## [WHAT IS BEING ASKED]
Write out the entries below in full, exactly as given.

[Start of Attachment]

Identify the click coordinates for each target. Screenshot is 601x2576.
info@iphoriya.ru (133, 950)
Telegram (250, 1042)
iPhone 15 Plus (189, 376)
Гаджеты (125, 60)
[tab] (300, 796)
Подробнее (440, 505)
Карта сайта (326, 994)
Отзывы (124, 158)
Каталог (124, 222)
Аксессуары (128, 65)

[End of Attachment]

## [EXERCISE ANSWER]
Identify the click coordinates for each target. Screenshot is 601x2576.
info@iphoriya.ru (133, 950)
Telegram (250, 1042)
iPhone 15 Plus (189, 376)
Гаджеты (125, 60)
[tab] (300, 796)
Подробнее (440, 505)
Карта сайта (326, 994)
Отзывы (124, 158)
Каталог (124, 222)
Аксессуары (128, 65)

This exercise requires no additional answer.